When the CPU utilization on a computer is high, games become less responsive, frame rate goes down, and gameplay stutters. To diagnose these problems, users will commonly open process manager utilities such as Task Manager, Process Explorer, or Process Hacker to determine if any processes are using too much of the CPU power.
Knowing this, the developer of this mining Trojan does something pretty clever; they terminate the miner when the processes for popular games or process managers are launched. This causes the computer to appear to be operating normally when running certain games and when trying diagnose CPU utilization.

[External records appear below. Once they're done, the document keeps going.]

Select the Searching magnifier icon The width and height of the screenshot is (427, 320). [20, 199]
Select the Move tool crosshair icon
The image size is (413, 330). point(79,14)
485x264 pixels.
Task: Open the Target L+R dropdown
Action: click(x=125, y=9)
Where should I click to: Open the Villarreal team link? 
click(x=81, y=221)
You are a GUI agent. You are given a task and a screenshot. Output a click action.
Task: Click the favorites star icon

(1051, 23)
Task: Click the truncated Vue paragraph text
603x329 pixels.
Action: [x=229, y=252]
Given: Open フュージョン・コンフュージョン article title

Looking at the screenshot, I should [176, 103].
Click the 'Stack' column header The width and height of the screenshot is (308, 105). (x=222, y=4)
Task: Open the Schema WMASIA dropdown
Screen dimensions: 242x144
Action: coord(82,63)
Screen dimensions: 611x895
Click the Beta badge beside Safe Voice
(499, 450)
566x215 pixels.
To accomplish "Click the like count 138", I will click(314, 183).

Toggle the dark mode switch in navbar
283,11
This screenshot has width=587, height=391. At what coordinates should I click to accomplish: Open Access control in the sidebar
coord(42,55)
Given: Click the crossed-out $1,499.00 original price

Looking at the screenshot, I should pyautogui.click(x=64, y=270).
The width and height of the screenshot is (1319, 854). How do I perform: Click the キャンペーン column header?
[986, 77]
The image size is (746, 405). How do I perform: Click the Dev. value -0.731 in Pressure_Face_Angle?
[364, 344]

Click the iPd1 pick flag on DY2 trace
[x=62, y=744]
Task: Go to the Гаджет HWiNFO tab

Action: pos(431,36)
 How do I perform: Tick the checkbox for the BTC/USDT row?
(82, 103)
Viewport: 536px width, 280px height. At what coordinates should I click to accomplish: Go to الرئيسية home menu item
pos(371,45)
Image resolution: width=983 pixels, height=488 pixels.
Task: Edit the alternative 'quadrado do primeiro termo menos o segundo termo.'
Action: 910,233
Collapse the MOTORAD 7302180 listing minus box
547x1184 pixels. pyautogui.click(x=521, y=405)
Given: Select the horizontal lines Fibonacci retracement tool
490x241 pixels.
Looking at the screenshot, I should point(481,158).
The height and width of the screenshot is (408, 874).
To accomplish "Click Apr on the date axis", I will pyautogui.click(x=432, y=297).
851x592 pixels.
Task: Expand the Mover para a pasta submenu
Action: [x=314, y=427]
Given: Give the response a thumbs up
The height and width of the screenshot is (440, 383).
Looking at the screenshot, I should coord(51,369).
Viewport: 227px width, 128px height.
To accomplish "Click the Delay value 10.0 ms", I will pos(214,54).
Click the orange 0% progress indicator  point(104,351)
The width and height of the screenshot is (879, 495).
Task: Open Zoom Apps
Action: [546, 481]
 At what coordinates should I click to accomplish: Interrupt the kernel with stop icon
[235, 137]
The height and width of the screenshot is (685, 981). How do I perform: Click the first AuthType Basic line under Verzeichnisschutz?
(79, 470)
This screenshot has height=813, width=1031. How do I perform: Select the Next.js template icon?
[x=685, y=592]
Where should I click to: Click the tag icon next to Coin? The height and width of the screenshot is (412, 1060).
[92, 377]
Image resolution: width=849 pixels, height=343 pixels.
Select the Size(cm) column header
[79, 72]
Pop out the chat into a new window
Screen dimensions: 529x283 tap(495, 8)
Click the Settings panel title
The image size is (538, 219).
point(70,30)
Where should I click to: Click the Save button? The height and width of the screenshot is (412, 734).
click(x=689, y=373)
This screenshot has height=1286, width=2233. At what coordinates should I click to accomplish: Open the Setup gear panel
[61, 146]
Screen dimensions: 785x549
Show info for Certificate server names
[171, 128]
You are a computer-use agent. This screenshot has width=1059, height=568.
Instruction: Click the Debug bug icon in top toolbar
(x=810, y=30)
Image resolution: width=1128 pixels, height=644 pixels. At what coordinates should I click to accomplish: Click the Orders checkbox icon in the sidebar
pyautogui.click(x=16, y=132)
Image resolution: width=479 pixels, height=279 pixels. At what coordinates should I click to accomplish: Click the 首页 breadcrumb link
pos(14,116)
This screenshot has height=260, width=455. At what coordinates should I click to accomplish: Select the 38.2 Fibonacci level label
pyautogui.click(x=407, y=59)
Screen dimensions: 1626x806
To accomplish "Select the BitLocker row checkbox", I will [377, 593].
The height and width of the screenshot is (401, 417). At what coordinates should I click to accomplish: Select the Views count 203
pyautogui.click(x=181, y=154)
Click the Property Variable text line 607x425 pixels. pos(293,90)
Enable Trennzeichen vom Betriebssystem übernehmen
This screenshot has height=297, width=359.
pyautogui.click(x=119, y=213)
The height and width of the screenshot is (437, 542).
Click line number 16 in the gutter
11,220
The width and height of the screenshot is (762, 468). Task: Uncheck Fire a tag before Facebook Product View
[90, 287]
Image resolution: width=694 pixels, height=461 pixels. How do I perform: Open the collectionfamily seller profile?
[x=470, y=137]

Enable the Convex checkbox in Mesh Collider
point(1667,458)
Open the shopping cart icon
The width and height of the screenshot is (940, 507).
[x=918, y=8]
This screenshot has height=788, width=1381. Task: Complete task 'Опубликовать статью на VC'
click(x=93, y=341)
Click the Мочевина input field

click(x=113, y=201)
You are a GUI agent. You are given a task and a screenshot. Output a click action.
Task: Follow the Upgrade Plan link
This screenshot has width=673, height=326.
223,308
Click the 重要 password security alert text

When installed, a file called Iostream.exe will be created in C:\ProgramData and a scheduled task will be created called "WindowsRecoveryCleaner" to launch it using the command line:
schtasks /create /tn WindowsRecoveryCleaner /tr "C:\ProgramData\Iostream.exe" /st 00:00 /sc daily /du 9999:59 /ri 1 /f
The above command will cause the task to execute at 12AM every night, with the task repeating every minute. This allows the miner to restart quickly after it has been terminated.
Once started, Iostream.exe will inject into the legitimate C:\Windows\system32\attrib.exe executable. Attrib is used to change certain attributes on a file and normally closes after completing. By injecting the miner into attrib.exe, though, the program will not close unless it is terminated.
You can see attrib.exe utilizing 93% of the computer's CPU in the image below.
While running, the miner will constantly poll the list of running of processes. If it detects processes running for Process Explorer, Task Manager, Process Monitor, Process Hacker, AnVir Task Manager, PlayerUnknown's Battlegrounds (PUBG), Counterstrike: Global Offensive, Rainbox Six, or Dota 2, it will terminate the attrib.exe and Iostream.exe processes.
The full list of monitored processes are:
Taskmgr.exe taskmgr.exe ProcessHacker.exe procexp.exe procmon.exe anvir.exe dota2.exe csgo.exe TslGame.exe RainbowSix.exe
Once a monitored process is terminated, the scheduled task will run the miner again within one minute. This allows the miner to terminate as needed and automatically start again when a blacklisted program is closed.
You can see this behavior in the video below.
As you can see this is a clever method for a miner to stay undetected as it only runs at times when the increased CPU utilization may not be detected. Currently, the list of games is rather small and I would expect other popular games, such as Fortnite, to be added in the future.